Em entrevista ao TRANSPORTES & NEGÓCIOS, o director da PSA Mangualde, José Maria Castro, faz um balanço positivo do primeiro semestre, mas fala em “prudência a partir do último trimestre”.

A produção da PSA Mangualde foi, no primeiro semestre, de 38 168 unidades, mais 15,6% do que no mesmo período do ano passado e mais de 20% de toda a produção portuguesa.

Porém, os bons resultados não tranquilizam José Maria Castro, que avisa para “o impacto da nova legislação das emissões no mercado”, e para “a instabilidade e a incerteza dos volumes de produção”.

A produção da PSA Mangualde ascendeu, no primeiro semestre, a 38 168 unidades, mais 15,6% do que no período homólogo de 2018. O balanço é positivo?

José Maria Castro – Sim, positivo, mas de prudência a partir do último trimestre, porque estamos num contexto de forte instabilidade.

Quais os principais desafios de contexto da PSA Mangualde?

José Maria Castro – O principal desafio que confronta a indústria automóvel neste momento é o impacto da nova legislação das emissões no mercado e a instabilidade e a incerteza dos volumes de produção.

Voltando à produção no primeiro semestre, qual a divisão por modelos?

José Maria Castro – O modelo Peugeot foi responsável por 17 710 (46,4%) unidades e o Citroën por 20 458 (53,6%).

Quais os principais mercados de destino?

José Maria Castro – Portugal, Espanha, França e Itália.

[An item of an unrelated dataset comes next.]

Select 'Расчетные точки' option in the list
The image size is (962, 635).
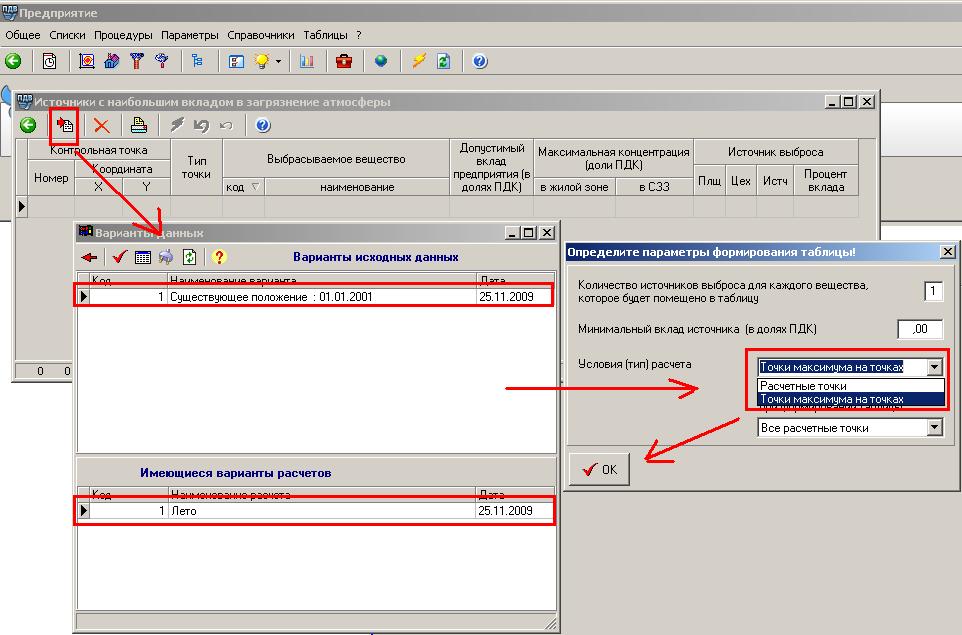pyautogui.click(x=803, y=386)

A partir de Outubro, começam a produzir em série o Opel Combo. A preparação da fábrica tem corrido de acordo com o previsto?

José Maria Castro – As alterações previstas decorreram de acordo com o plano e a preparação foi aprovada com pré-série fabricada em Julho.

Ainda terá algum impacto na produção deste ano da PSA Mangualde?

José Maria Castro – Sim, a partir de Outubro faremos cerca de 10% da produção total.

Os turnos de produção manter-se-ão ou poderá haver ajustes?

José Maria Castro – De momento, para 2019, não há nenhuma modificação.

Quais os objectivos de produção da PSA Mangualde para 2019 e como compararão com 2018?

José Maria Castro – Ainda é cedo para anunciar valores, mas deverão rondar, com a projecção actual, os 80 mil veículos.

Com o Combo, os objectivos futuros de produção da fábrica serão maiores?

José Maria Castro – De momento, não estamos a imaginar um aumento da capacidade da fábrica, mas sim uma repartição das marcas.

O fenómeno, no mercado europeu, de transferência dos clientes dos monovolumes para os SUV também está a ocorrer para as versões de passageiros dos pequenos furgões. A PSA Mangualde espera beneficiar disso?

José Maria Castro – O novo modelo é um sucesso na versão comercial como familiar.